- Born: 2 August 1927 Dublin, Ireland
- Died: 5 April 2021 (aged 93) Dublin, Ireland
- Occupations: Operatic soprano; Voice teacher;
- Organizations: Dublin Grand Opera Society; Royal Opera House; Dublin College of Music; Leinster School of Music; Royal Irish Academy of Music; Veronica Dunne International Singing Competition;
- Children: 2
- Awards: National Concert Hall Lifetime Achievement Award

= Veronica Dunne (soprano) =

Irish opera singer and singing teacher (1927–2021)

Veronica Dunne (2 August 1927 – 5 April 2021), also known as Ronnie Dunne, was an Irish operatic soprano and voice teacher who was described as "an Irish national treasure". After a successful operatic career at the Dublin Opera and the Royal Opera House in London, she focused on voice teaching in Dublin, where she trained future international singers. The triennial Veronica Dunne International Singing Competition was established in 1995. She received the National Concert Hall Lifetime Achievement Award in 2014.

==Early life==
Dunne was born in Dublin on 20 August 1927. She was the youngest of three children of a well-to-do family. Her father worked as a master builder whose construction firm built the church in Foxrock in the early 1930s. Dunne began singing when she was 11 years old. She studied initially in Dublin with Hubert Rooney. She then sold her pony for £125 in order to fund her dream of studying music in Italy. She went to Rome in 1946 to study with Soldini Calcagni and Francesco Calcatelli. Her family met with Sarsfield Hogan, the secretary of the Department of Finance at the time, to discuss the issue of her monthly allowance, which would have breached foreign exchange controls. Sarsfield permitted her to receive the money on the condition that she return to Ireland in the future and teach her young compatriots to sing.

==Career==
Dunne made her operatic debut in Dublin in 1948 as Micaëla in Bizet's Carmen with the Dublin Grand Opera Society, and appeared there in 1949 as Marguerite in Gounod's Faust. She won the Concorso Lirico Milano in 1952, which brought her the role of Mimì in Leoncavallo's La bohème at the Teatro Nuovo in Milan, which in turn brought her a contract from the Royal Opera House in London, where she first appeared as Sophie in Der Rosenkavalier by Richard Strauss. She performed at the house alongside Joan Sutherland and Kathleen Ferrier. In 1958, she appeared as Blanche in the first performance at the house of Poulenc's Dialogues of the Carmelites. She also performed with Welsh National Opera, Scottish Opera, and Wexford Festival Opera. She returned to the stage in 2002 to appear as Countess in Tchaikovsky's Pique Dame at the Gaiety Theatre in Dublin.

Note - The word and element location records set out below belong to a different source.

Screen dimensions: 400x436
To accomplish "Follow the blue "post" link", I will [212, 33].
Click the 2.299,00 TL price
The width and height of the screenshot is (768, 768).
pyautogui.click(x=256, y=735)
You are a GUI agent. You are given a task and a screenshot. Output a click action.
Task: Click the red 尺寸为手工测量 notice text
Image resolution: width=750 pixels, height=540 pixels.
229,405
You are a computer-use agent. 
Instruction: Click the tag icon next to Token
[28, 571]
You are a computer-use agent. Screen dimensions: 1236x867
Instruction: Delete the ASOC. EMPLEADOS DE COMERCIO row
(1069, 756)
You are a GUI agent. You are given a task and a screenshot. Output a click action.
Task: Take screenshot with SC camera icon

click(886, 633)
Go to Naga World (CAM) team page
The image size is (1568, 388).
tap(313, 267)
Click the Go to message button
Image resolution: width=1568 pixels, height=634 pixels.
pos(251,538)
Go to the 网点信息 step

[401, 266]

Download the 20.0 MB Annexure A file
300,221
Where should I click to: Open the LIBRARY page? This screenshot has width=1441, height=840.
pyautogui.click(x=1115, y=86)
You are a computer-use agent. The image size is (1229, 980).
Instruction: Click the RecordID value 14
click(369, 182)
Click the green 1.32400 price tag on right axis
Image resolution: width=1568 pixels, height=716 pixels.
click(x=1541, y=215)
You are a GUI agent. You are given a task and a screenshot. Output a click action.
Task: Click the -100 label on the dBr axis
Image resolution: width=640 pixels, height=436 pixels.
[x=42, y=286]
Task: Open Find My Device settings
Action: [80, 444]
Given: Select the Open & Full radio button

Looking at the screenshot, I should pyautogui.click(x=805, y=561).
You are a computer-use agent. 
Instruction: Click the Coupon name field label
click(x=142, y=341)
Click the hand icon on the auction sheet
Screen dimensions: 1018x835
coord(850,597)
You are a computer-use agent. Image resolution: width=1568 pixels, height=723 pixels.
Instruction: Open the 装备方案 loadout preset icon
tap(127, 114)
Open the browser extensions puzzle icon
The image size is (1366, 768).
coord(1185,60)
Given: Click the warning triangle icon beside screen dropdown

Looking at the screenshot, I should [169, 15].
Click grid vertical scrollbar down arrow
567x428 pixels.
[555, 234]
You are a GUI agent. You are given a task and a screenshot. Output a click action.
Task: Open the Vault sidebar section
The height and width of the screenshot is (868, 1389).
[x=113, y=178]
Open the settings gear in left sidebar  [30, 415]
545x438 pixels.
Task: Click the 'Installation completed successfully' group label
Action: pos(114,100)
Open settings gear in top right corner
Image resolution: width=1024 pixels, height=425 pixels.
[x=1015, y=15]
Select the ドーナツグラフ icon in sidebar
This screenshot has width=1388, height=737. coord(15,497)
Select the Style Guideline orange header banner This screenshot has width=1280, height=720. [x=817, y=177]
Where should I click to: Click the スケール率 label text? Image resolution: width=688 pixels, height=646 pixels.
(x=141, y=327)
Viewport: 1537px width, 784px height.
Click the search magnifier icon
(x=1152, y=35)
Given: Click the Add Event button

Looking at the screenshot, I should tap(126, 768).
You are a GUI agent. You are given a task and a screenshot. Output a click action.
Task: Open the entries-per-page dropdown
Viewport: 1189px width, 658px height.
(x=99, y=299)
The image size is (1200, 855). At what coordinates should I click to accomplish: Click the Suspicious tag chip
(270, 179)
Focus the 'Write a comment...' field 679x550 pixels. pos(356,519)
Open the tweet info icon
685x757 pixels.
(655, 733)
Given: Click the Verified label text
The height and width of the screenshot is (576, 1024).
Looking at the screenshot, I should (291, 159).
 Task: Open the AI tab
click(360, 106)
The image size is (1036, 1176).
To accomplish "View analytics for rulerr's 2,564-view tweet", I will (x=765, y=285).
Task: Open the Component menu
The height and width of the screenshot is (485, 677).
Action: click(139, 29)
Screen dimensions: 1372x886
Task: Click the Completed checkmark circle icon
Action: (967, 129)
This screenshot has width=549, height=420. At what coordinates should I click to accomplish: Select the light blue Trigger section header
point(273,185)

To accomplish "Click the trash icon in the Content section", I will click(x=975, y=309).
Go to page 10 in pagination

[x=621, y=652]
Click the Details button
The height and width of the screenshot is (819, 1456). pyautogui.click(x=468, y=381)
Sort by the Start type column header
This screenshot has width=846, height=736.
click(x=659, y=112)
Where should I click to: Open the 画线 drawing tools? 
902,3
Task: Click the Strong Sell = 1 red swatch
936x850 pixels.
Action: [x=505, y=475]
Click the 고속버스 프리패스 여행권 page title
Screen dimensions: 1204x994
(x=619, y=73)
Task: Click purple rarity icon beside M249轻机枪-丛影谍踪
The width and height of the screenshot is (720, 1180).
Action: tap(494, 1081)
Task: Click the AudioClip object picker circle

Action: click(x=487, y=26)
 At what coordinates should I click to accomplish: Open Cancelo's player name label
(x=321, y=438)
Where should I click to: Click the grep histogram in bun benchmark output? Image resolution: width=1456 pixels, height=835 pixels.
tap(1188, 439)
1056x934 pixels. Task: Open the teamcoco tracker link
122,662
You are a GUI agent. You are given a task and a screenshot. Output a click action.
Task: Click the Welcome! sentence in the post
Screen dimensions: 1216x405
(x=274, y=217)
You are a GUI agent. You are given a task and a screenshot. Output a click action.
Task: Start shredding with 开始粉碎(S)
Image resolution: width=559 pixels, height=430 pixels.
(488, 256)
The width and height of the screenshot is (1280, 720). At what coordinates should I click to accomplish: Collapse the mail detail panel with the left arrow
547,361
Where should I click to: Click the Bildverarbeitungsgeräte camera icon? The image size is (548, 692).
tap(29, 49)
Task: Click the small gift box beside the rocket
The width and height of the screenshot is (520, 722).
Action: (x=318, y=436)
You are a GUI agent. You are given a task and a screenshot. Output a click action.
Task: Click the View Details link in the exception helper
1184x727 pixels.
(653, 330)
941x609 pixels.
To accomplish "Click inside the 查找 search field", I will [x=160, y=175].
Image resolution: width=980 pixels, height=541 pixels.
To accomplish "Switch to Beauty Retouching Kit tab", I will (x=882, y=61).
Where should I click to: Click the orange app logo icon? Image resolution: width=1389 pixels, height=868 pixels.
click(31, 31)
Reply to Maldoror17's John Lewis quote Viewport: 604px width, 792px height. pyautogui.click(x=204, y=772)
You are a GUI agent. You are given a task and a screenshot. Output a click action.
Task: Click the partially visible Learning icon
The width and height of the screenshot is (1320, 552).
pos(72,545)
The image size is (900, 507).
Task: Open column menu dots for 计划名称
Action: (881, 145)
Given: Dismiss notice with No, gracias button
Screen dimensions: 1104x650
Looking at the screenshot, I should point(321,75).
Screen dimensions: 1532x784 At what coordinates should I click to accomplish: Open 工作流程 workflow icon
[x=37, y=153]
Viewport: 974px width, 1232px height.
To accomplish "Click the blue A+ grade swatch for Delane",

Dunne gave a number of world premieres of works by contemporary Irish composers including Never to Have Lived is Best (1965) by Seóirse Bodley, as well as Irish Songs (1971) and The Táin (1970) by James Wilson.

Dunne was appointed a vocal teacher at the then Dublin College of Music (today Technical University Conservatory of Music and Drama) in 1962. She was awarded an honorific doctorate in 1987. She retired in 1992, but continuing to teach at the Leinster School of Music and the Royal Irish Academy of Music. Dunne's students included Patricia Bardon, Orla Boylan, Mary Brennan, Tara Erraught, Lynda Lee, Colette McGahon, Anthony Kearns, Suzanne Murphy, and Finbar Wright, who have all sung in the major international opera houses. In 2014, aged 87, she continued to teach 39 hours a week.

The triennial Veronica Dunne International Singing Competition, established by the Friends of the Vocal Arts in Ireland in 1995, awards bursaries in her name. Recipients have included Orla Boylan, Sarah-Jane Brandon, Tara Erraught, Pumeza Matshikiza and Simon O'Neill. Dunne received the National Concert Hall Lifetime Achievement Award in 2014.

==Personal life==
Dunne married Peter McCarthy in 1953; the couple had two children.

Dunne died at the age of 93, announced on 5 April 2021. Irish President Michael D. Higgins paid tribute to Dunne, saying that she "captivated millions with her singing" and adding, "The legacy she leaves lies in the talents of those scores of others whose talents and performances she unlocked with her enthusiasm, energy and commitment as a teacher and friend."